Everyone seems to love the online game — everyone, that is, except the companies that own the rights to Scrabble: Hasbro, which sells it in North America, and Mattel, which markets it everywhere else.
In January, they denounced Scrabulous as piracy and threatened legal action against its creators, two brothers in Calcutta named Rajat and Jayant Agarwalla who run a software development company. Both Hasbro and Mattel said they were hoping for a solution that would not force them to shut down the game.
Jayant Agarwalla, 21, said they did not create Scrabulous to make money, even though they now collect about $25,000 a month from online advertising. They just wanted to play Scrabble on their computers, and their favourite (unauthorised) site had started charging, he said.

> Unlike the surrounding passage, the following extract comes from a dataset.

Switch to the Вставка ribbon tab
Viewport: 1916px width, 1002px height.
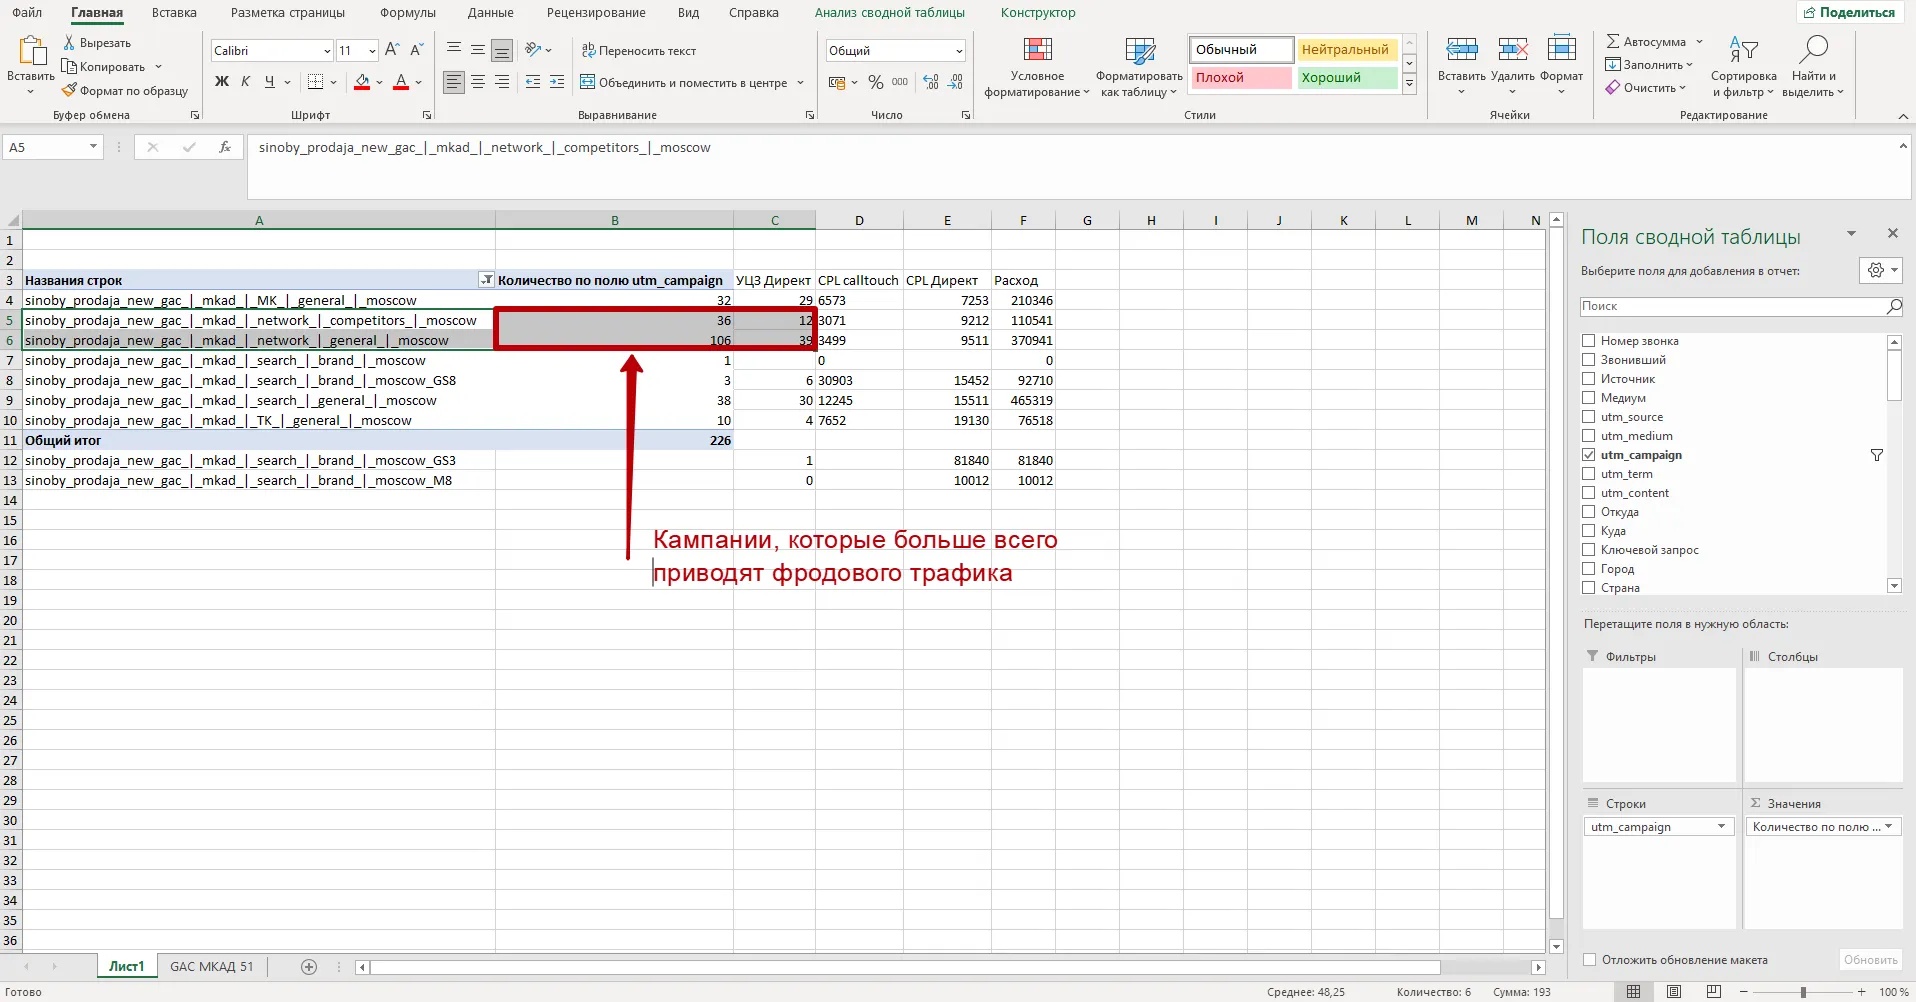[x=174, y=13]
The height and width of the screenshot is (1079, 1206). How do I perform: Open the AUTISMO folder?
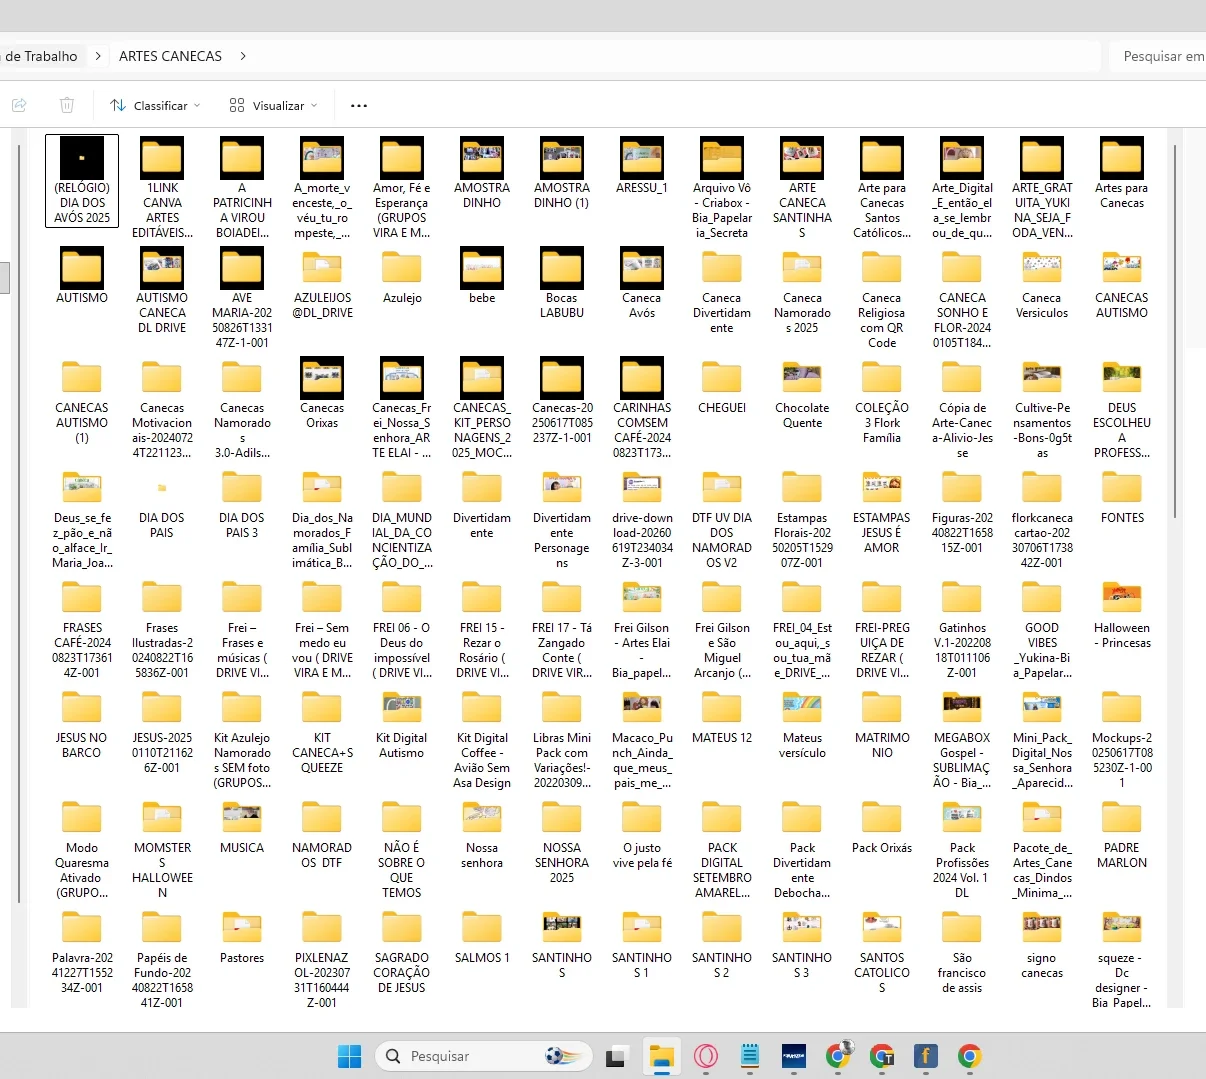82,278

“Our family has been playing the game for 50 years now,” he said, and received a set when the game first came out in India. His mother encouraged him and his 26-year-old brother, Rajat, to play as a learning tool, often with a dictionary by the board.

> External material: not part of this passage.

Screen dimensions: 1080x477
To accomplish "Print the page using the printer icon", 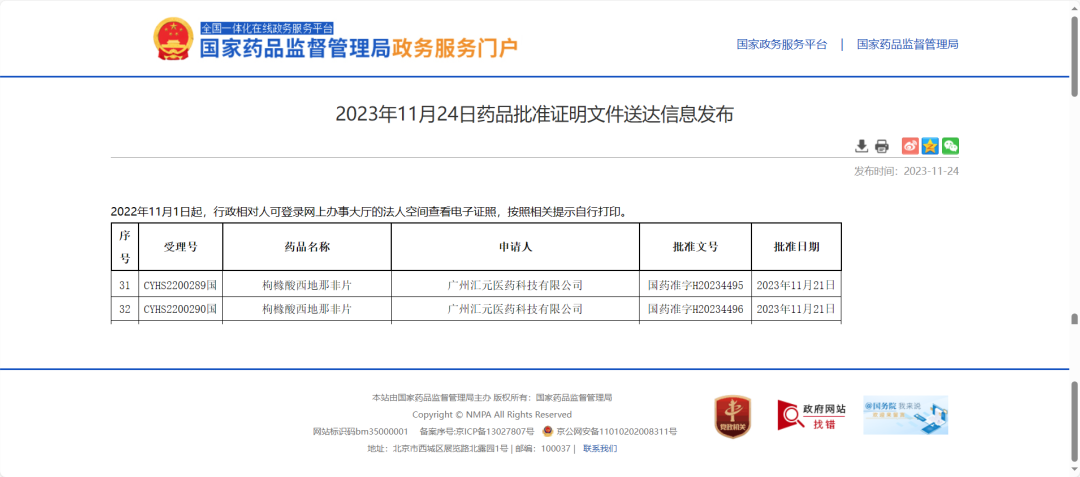I will [881, 146].
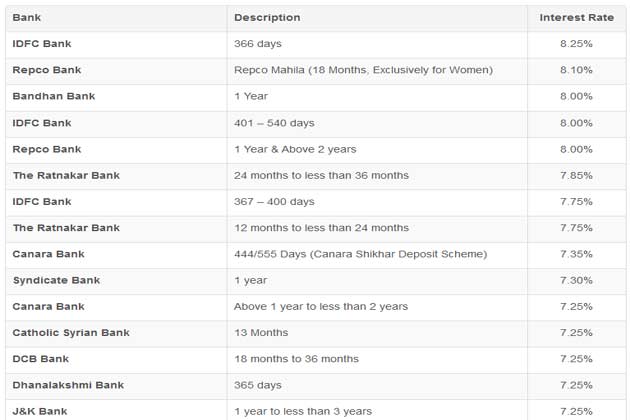Select Catholic Syrian Bank entry

click(x=71, y=333)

Scrabulous, which most users play on the Facebook social-networking site, has a board that looks just like Scrabble, and the same number of letter tiles with the same point values. Players can send invitations to others on Facebook or search for strangers to play with by posting messages. There is no time limit for moves or games. Scrabulous keeps track of player statistics, and it does not allow fake words. It cannot, however, prevent players from cheating. One method is an unaffiliated online “helper” program, which generates a list of possible words based on the letters a user has.
Two game companies, RealNetworks of Seattle and Electronic Arts of Redwood City, Calif., say they have signed deals with Hasbro to create online versions of the company’s games.

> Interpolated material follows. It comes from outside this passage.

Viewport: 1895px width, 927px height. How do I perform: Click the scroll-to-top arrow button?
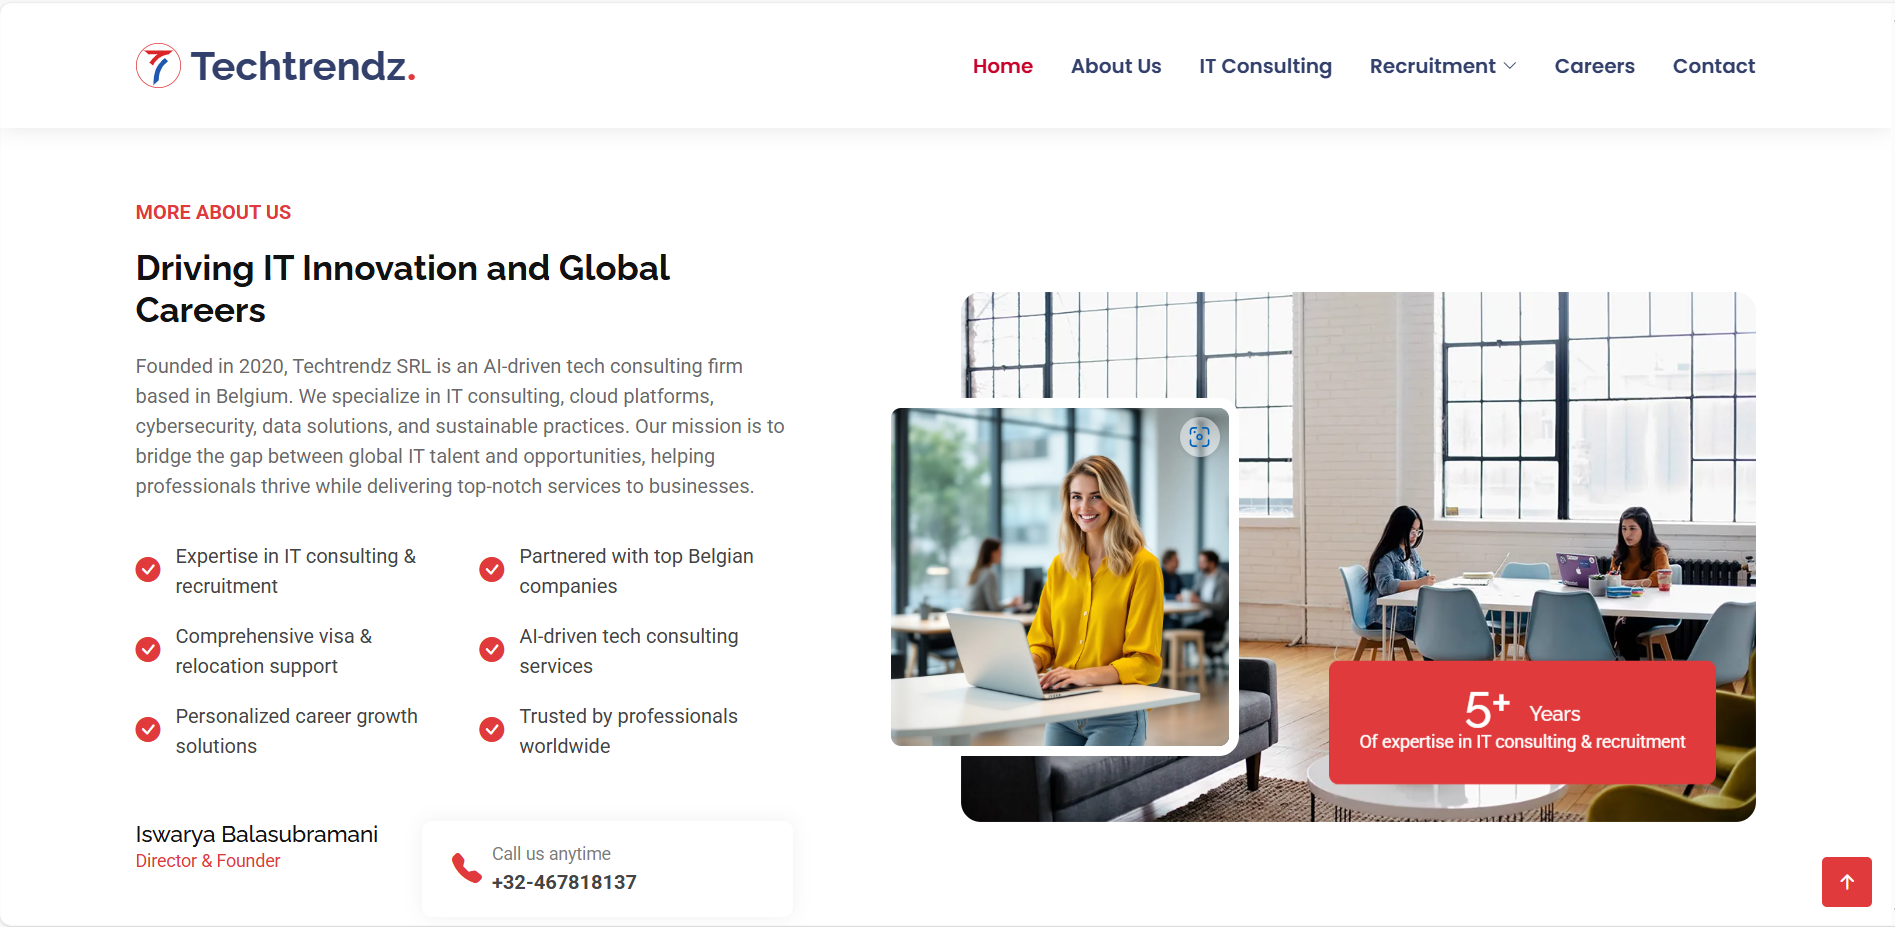(1846, 882)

The threat of legal action has not gained the companies many admirers. Many Scrabulous fans, some of whom say they bought the board game for the first time after playing the online version on Facebook, call their approach heavy-handed and out of touch.
Morgan, who is the host of a Facebook group called “Help, I’m a Scrabulous Addict,” attributes the game’s popularity to “all these people who are bored at work in their office,” and added that the game keeps him in regular contact with his mother.
The legal questions concerning Scrabulous are complicated by the interests of the companies that own the rights to Scrabble.
Harold Zeitz, senior vice president for games at RealNetworks, said Friday that he was working closely with the Agarwalla brothers to bring the official Scrabble game to Facebook users.
Scrabble began as Lexico in 1931, the creation of an out-of-work architect, Alfred Mosher Butts. He determined the frequency of each letter in the game and its value by reviewing the front page of The New York Times.